— What is asked —
Retype the part of the records that opens with the line containing "Tap the motor symbol marked M (218, 198)" and closes with the line containing "Tap the purple dot at switch K4 (666, 346)", keeping every line identical.

— Data listing —

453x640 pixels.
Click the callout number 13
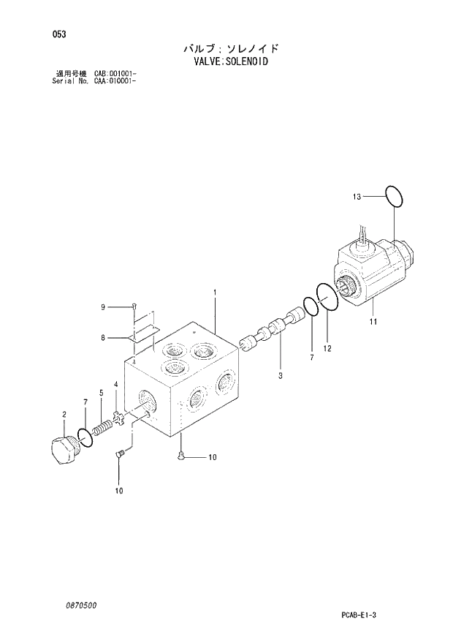tap(357, 196)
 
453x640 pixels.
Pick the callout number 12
tap(327, 348)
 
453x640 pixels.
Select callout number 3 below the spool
tap(280, 376)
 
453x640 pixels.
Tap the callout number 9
tap(103, 307)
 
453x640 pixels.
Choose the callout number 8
tap(103, 337)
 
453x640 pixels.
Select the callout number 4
tap(115, 384)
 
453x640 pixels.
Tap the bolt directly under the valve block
tap(180, 457)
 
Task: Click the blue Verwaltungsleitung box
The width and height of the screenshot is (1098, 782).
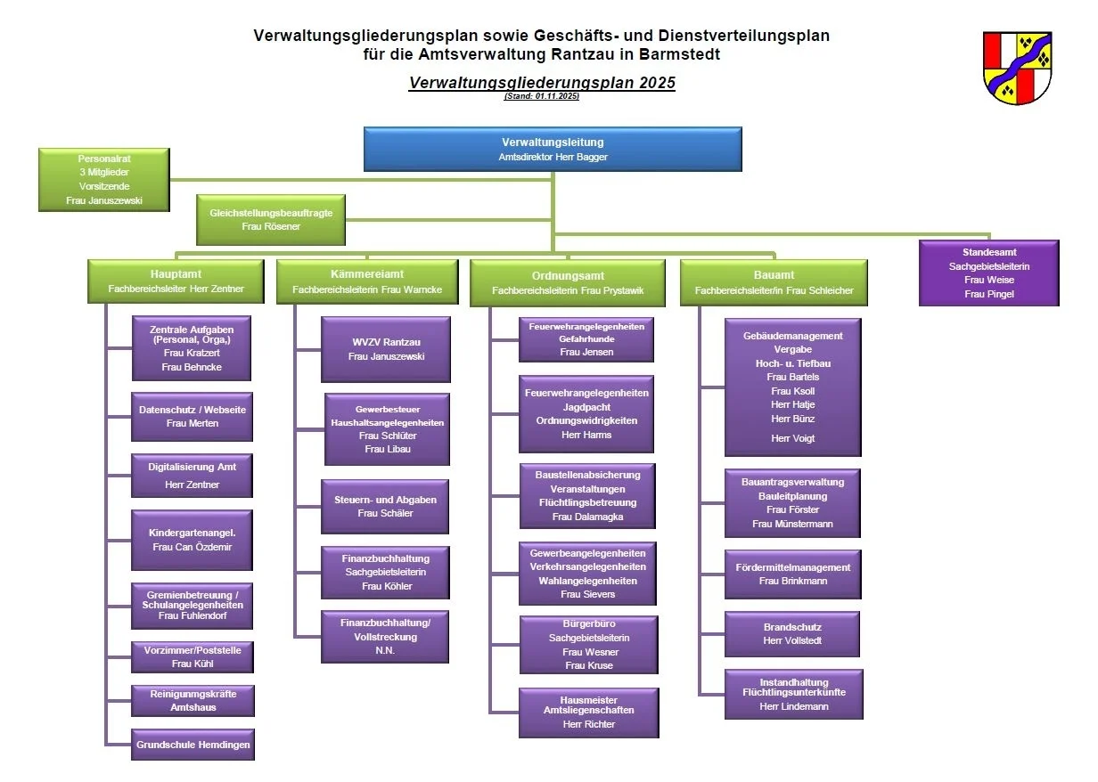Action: (553, 149)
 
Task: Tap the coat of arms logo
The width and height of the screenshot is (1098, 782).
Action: (1017, 68)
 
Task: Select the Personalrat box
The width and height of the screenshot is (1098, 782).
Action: (104, 179)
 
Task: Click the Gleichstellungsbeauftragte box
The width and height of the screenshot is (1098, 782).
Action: (271, 220)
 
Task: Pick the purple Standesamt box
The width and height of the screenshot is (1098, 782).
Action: (989, 273)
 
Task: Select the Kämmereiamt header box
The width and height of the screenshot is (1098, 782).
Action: (367, 281)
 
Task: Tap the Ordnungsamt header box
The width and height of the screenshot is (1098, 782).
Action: (568, 283)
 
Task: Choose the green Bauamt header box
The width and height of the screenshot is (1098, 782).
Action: (774, 281)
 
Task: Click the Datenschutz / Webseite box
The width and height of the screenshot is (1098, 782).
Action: (193, 416)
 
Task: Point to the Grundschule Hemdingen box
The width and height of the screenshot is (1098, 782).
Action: (193, 745)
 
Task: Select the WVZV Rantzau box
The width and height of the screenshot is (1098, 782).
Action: (386, 349)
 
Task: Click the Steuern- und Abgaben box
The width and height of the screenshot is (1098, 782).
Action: (385, 507)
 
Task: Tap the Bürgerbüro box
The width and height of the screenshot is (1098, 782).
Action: (589, 644)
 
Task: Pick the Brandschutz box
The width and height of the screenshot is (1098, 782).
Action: (792, 633)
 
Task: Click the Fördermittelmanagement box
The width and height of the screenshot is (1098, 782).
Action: (793, 574)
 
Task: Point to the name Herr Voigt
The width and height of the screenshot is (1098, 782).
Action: (792, 438)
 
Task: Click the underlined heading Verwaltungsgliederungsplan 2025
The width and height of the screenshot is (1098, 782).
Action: (542, 83)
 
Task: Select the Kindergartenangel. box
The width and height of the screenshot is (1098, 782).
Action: (193, 540)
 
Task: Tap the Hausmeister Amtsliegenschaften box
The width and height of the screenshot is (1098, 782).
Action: (589, 712)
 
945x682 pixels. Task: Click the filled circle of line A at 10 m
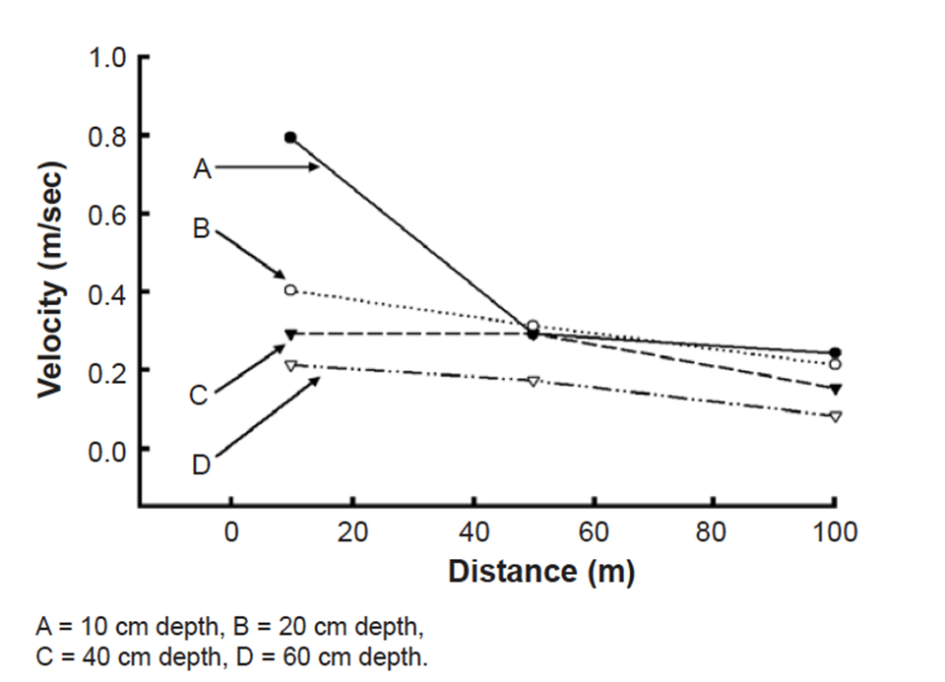(x=290, y=137)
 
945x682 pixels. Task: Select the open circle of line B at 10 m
(x=290, y=289)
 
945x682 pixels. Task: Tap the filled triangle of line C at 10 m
(x=290, y=335)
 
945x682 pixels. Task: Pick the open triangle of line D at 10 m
(x=290, y=365)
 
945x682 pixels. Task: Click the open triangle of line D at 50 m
(x=533, y=381)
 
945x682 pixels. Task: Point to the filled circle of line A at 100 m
(x=835, y=352)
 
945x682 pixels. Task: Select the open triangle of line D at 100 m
(x=835, y=416)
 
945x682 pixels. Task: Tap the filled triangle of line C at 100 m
(x=835, y=389)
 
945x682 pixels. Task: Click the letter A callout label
(x=202, y=169)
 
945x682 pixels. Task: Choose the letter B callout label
(x=202, y=228)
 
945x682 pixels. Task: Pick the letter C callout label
(x=200, y=396)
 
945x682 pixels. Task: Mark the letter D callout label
(x=201, y=464)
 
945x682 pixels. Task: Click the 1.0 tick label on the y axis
(x=107, y=57)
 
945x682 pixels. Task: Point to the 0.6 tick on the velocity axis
(x=107, y=214)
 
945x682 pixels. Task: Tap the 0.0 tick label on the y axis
(x=107, y=449)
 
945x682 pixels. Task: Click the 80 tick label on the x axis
(x=714, y=532)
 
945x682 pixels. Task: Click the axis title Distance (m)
(x=540, y=572)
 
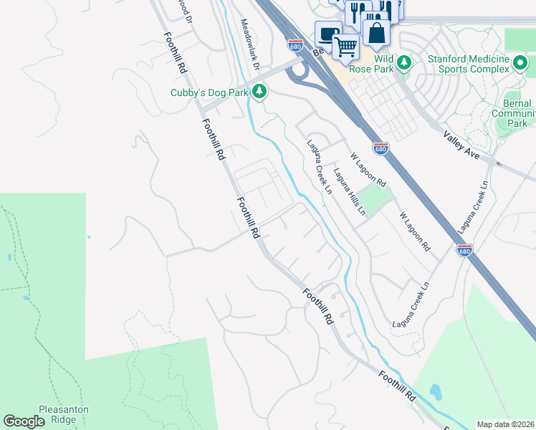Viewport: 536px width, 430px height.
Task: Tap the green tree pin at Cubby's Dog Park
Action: (259, 91)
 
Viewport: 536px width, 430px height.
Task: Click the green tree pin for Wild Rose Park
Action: (403, 63)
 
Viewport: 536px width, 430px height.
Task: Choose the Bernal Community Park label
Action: (518, 113)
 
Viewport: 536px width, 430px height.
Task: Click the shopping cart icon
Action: (346, 47)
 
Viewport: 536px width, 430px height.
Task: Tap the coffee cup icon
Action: (328, 34)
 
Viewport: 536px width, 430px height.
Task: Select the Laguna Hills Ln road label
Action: (349, 192)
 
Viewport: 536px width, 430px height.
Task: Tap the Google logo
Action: (24, 421)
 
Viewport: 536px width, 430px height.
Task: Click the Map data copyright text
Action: (505, 424)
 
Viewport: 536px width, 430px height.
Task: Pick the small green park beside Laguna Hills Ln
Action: (375, 195)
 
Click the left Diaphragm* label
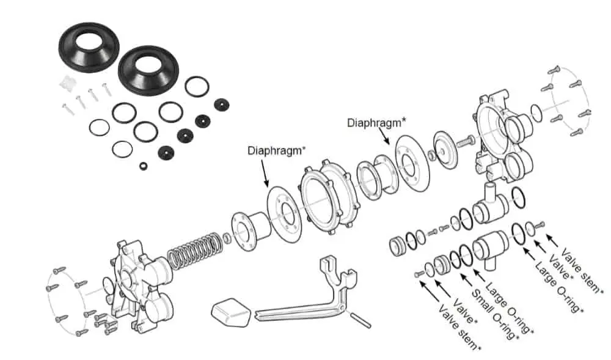tap(276, 150)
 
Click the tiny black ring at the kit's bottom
tap(143, 166)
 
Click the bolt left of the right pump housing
tap(463, 141)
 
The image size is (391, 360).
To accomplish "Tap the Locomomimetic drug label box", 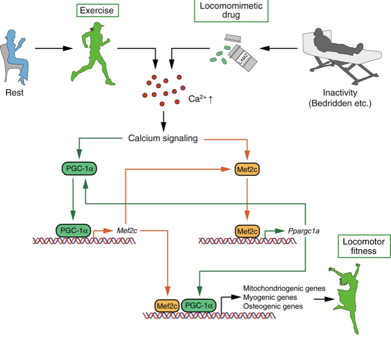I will [231, 10].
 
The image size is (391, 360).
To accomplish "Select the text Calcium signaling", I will [162, 139].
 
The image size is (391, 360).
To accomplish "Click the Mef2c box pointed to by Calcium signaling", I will [247, 169].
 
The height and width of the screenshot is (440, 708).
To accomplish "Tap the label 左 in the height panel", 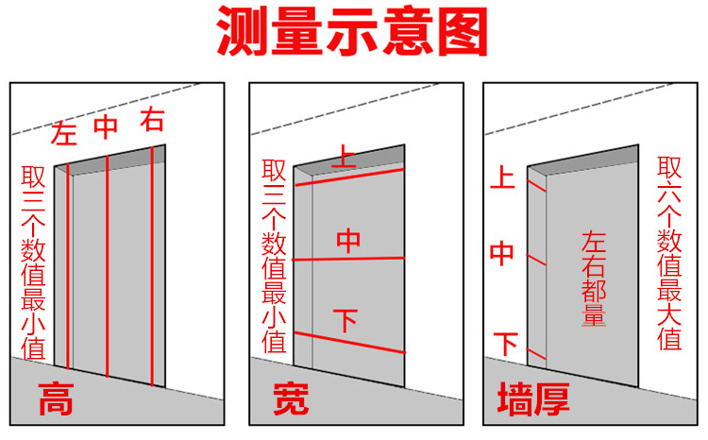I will [x=65, y=133].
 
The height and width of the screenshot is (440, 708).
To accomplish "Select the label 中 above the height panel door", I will [x=107, y=127].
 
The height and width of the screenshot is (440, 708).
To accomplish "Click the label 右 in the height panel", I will [x=151, y=120].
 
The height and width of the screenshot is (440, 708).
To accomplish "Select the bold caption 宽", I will [x=291, y=400].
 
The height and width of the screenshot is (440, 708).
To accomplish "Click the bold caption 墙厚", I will [x=533, y=400].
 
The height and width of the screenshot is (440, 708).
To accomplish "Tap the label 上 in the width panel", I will [x=346, y=159].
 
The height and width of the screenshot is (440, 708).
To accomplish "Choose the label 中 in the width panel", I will [x=348, y=242].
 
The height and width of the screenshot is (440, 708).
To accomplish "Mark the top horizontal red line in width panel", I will [x=349, y=178].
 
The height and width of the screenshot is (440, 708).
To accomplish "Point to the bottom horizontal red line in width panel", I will [x=349, y=343].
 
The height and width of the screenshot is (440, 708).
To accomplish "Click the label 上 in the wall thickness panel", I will [x=505, y=177].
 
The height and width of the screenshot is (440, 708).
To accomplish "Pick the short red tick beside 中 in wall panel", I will [x=536, y=257].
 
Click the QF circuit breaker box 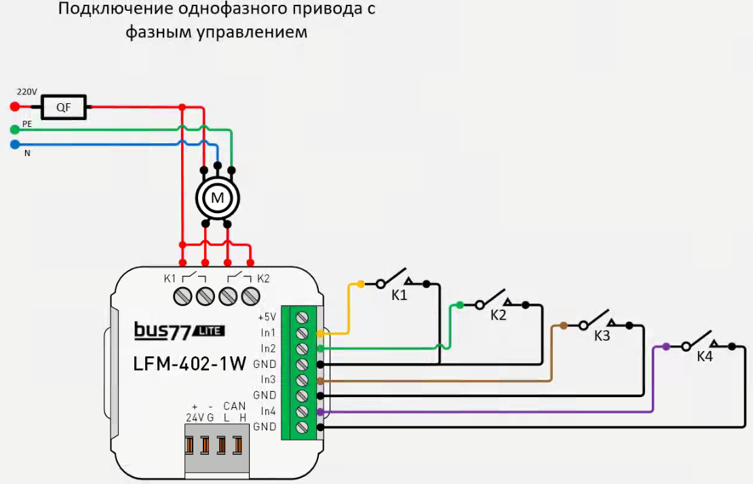(63, 107)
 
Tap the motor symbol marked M (218, 198)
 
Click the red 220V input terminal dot (14, 107)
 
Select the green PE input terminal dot (14, 128)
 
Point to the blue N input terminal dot (14, 144)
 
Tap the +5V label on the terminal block (267, 317)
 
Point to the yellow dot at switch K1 (360, 284)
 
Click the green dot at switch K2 (460, 305)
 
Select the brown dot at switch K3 (564, 326)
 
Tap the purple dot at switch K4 (666, 346)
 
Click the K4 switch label (705, 357)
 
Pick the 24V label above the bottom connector (195, 417)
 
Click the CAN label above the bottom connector (234, 407)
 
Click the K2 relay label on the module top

— Problem solution —
Tap the motor symbol marked M (218, 198)
 
Click the red 220V input terminal dot (14, 107)
 
Select the green PE input terminal dot (14, 128)
 
Point to the blue N input terminal dot (14, 144)
 
Tap the +5V label on the terminal block (267, 317)
 
Point to the yellow dot at switch K1 (360, 284)
 
Click the green dot at switch K2 (460, 305)
 
Select the brown dot at switch K3 (564, 326)
 
Tap the purple dot at switch K4 (666, 346)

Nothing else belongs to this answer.